(C++) Real numbers

Real numbers

float f = 6.5;
double r = 5.0;

The value 5.0 is a number represented as a decimal fraction (has an integer and fractional part). In computer science, such numbers are called float numbers.
A float is a data type composed of a number that is not an integer, because it includes a fraction represented in decimal format. The integer and fractional parts are separated by a dot, not a comma, as in mathematics.
Even if the fractional part of the number is zero, as in the variable r in the example, the translator will still create a real variable in memory. The point, as it were, is a signal for the translator that it is necessary to create a real variable.

Very large and very small numbers are written using a "floating point" (in the so-called scientific format).

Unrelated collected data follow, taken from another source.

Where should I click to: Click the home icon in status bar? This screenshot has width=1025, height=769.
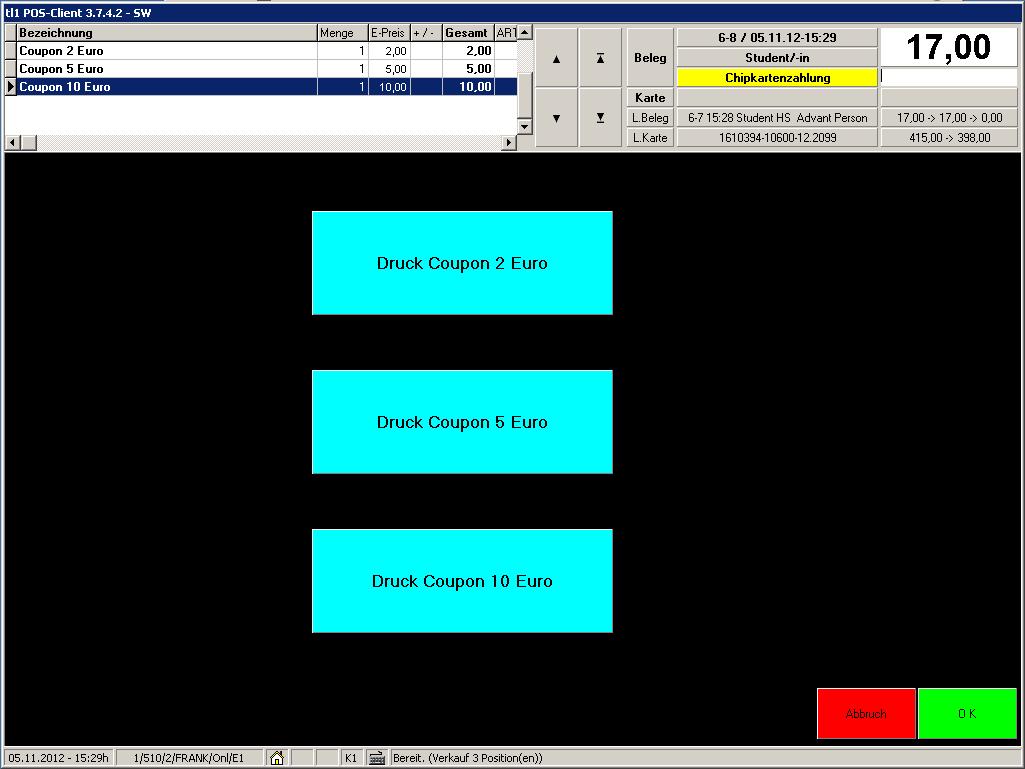277,758
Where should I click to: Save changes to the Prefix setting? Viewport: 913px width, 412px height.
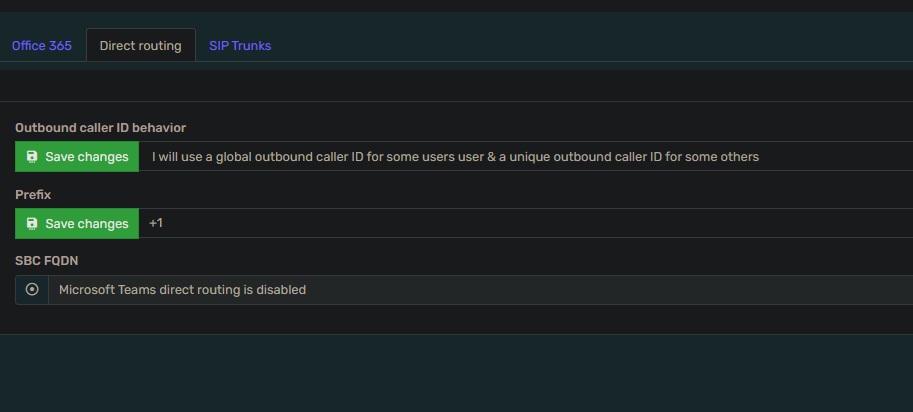[77, 223]
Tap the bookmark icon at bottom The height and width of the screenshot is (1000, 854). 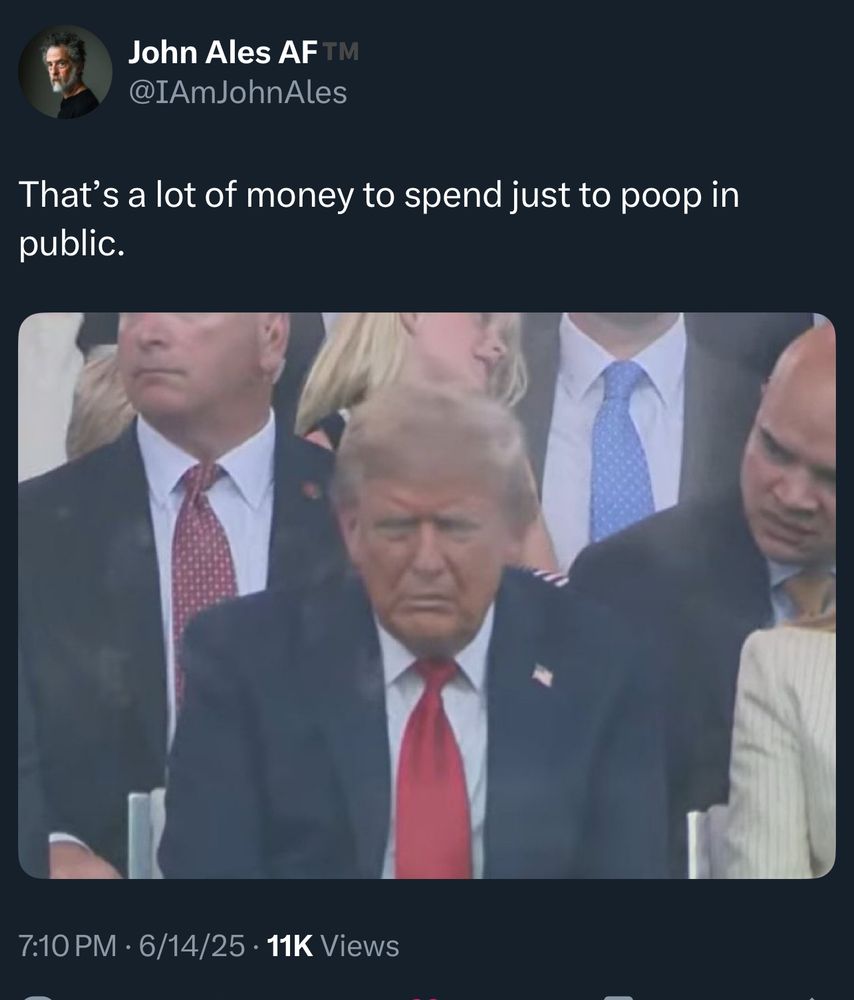[x=618, y=996]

In a scientific format, the number is represented in the form of a mantissa (a significant part of the number) and order. When recording, the mantissa and the order are separated from each other by the letter e (denotes 10 to some extent).
For example, you can save the value of the electron charge (\(1,60217662 \times 10^{-19}\)) in a variable by writing in the following form

float El = 1.60217662e-19 # for a positive order, the + sign can be omitted

Almost all real numbers cannot be stored in computer memory with perfect accuracy, since a limited number of bits are allocated for their storage. Therefore, in calculations with real numbers, errors associated with inaccuracy of the representation are accumulated. Moreover, the less space is allocated, the greater this error will be. In order to reduce the error in C ++, they use the double type, which stores a real number with double precision in memory (it takes eight bytes in memory, while the type float takes 4 bytes).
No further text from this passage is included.